Potential New Matters
A call comes in. An email lands. A repeat client mentions, between paying their last bill and walking out, that their mother wants a Will. None of these are matters yet — you haven’t opened a file, billed any time, or committed to act. But they’re all real bits of work-in-waiting, and if you don’t track them somewhere they fall through the cracks.
That’s what a Potential New Matter (PNM) is: a lightweight record of an enquiry, captured the moment it lands, before you’ve decided whether to take it on. Certum Draft calls these Leads. They live in Notion, they get a folder on disk, and they can graduate to full matters when (and only when) the work is actually on.
This page walks through the whole lifecycle: capturing a Lead, working with the Lead Inspector, syncing to Notion, triaging legacy folders, converting to a Matter, and declining the ones you won’t take.
Capturing a new PNM
Section titled “Capturing a new PNM”The fastest path is the toolbar. On the dashboard, click + New PNM — the wizard opens as a single-sheet form with four fields.
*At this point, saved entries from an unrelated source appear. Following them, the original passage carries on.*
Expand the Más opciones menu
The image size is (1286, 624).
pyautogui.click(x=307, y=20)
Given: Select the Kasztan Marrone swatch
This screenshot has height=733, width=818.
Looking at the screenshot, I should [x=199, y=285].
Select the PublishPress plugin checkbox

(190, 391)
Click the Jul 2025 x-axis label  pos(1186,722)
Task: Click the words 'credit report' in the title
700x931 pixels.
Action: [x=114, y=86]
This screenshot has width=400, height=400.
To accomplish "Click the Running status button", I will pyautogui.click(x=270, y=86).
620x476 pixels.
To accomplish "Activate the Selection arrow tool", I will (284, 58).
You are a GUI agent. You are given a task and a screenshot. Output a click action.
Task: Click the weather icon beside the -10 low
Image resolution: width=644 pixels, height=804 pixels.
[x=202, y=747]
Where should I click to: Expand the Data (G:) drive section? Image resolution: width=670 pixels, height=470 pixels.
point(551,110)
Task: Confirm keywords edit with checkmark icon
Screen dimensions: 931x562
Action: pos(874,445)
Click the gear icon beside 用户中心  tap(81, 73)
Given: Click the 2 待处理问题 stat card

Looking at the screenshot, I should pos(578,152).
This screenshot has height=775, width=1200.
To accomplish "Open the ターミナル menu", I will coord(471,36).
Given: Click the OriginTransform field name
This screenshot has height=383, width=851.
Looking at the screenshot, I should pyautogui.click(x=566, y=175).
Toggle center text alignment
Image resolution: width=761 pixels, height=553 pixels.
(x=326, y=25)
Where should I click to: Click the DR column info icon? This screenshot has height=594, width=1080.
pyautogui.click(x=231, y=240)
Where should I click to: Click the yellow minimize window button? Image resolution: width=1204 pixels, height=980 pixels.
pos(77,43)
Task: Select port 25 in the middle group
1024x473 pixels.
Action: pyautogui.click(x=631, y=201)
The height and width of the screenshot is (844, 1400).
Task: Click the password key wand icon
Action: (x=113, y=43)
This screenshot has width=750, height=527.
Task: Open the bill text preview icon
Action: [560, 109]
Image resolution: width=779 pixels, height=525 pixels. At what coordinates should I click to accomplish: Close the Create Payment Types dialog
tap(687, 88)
The form is deliberately small. The whole point of a PNM is that it’s cheap to log — you should be able to capture a caller while they’re still on the phone.
-
Inquiry (required). The shortest sensible description: who and what. “Cleese Will inquiry”, “Praline conveyancing question”, “Anchovy estate — sister called”. This text becomes the folder name on disk and the title of the Notion record.
-
Source. How they found you. The picker has five options — Referral, Repeat client, New client, Google or web, Other — matching the categories the firm tracks for marketing attribution.
-
Practitioner. Who’s got carriage. The picker lists the firm’s principals; pick whoever the caller will follow up with.
-
Likely matter type (optional). A free-text guess — “Wills”, “Conveyancing”, “Lease dispute”. You’re not committing to a template yet; this just makes triage easier later. Leave it blank if you’re not sure.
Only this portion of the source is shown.